As I asked questions about the rest of the class, I assured the teacher that we would have everything under control and I anticipated no problems. She smiled, either at my confidence or at the expectation of what was to come.
The little girl, Irma, was easily identified. Her support system, a wonderful little girl whom I’ll call Iris, was holding her hand and issuing a stream of directions. For the first hour, Irma roamed the classroom, unable to communicate and determined to do whatever she wanted to do.
After a while, Iris began working on her netbook and Irma busied herself drawing on an easel chart. Without warning or my asking, two other little girls (these are all second graders) jumped up and began working with Irma. They were patient, encouraging and enabling with everything that Irma wanted to do. At least three other classmates participated in guiding Irma toward those activities that wouldn’t be harmful.

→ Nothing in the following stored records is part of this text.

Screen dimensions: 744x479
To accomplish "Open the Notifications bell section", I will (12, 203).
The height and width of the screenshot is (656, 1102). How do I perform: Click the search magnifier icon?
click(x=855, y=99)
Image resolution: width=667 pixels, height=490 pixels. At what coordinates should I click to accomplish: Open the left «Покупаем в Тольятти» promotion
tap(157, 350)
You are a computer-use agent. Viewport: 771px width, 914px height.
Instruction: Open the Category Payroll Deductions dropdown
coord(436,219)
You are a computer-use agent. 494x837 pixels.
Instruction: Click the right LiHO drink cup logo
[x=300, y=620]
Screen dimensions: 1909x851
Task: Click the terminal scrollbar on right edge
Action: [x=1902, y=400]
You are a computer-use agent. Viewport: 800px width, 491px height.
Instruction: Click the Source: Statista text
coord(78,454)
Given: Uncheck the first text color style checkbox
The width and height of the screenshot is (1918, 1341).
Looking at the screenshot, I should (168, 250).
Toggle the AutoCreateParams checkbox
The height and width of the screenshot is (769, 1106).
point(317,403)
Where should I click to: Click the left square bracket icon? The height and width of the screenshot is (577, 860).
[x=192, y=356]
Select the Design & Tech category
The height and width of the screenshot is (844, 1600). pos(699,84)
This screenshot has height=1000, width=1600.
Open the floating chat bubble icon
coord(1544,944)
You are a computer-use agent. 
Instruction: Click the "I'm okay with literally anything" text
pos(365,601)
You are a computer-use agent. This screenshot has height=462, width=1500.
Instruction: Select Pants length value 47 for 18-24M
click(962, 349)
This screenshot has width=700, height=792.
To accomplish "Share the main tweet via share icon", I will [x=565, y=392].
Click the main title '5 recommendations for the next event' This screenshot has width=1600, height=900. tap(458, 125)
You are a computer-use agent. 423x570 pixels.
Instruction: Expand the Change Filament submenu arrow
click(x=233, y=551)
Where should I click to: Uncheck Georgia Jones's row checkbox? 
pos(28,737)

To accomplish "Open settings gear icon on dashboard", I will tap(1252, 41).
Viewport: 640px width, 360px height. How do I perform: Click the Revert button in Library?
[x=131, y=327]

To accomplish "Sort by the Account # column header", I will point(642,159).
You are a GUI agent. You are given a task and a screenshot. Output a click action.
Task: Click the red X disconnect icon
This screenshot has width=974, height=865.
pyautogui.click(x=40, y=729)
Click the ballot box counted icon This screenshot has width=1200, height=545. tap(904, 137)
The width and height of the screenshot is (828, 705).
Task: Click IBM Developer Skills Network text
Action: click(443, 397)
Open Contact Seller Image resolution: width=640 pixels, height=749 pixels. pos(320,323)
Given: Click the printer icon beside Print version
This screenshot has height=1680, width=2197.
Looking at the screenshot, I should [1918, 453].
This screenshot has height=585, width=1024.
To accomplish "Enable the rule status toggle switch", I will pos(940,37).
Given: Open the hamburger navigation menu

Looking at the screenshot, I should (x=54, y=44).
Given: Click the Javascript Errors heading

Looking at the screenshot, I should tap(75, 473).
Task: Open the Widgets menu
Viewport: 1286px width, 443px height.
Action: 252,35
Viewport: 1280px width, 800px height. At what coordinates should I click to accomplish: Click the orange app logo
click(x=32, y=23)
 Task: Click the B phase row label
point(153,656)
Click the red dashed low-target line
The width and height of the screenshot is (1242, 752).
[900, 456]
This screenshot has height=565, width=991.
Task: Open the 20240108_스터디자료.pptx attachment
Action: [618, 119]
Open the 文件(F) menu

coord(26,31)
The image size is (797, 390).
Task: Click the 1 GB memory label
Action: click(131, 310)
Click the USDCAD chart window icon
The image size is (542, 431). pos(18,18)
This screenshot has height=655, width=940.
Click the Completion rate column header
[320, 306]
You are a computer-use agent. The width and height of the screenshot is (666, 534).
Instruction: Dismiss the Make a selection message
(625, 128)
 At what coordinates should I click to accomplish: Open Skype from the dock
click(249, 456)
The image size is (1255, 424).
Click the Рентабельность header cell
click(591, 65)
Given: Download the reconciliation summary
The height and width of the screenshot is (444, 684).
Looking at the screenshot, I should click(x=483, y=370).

My primary role was observer. On several occasions, I quietly suggested to my two assistants that they refrain from saying “no” to Irma when possible. With her compromised verbal skills and complete alienation, I explained that Irma heard more “no” commands than any others, that she needed to learn behavior that would issue a “yes.”
They understood immediately and remained at her side until we left the classroom for another activity. For the rest of the day, Irma was elsewhere and my two girls proceeded with their days. Because they weren’t asked to help, they sought no thanks. But I reflected that most our educational guidelines were superseded by a dose of love, attention and unselfish kindness. Shalom.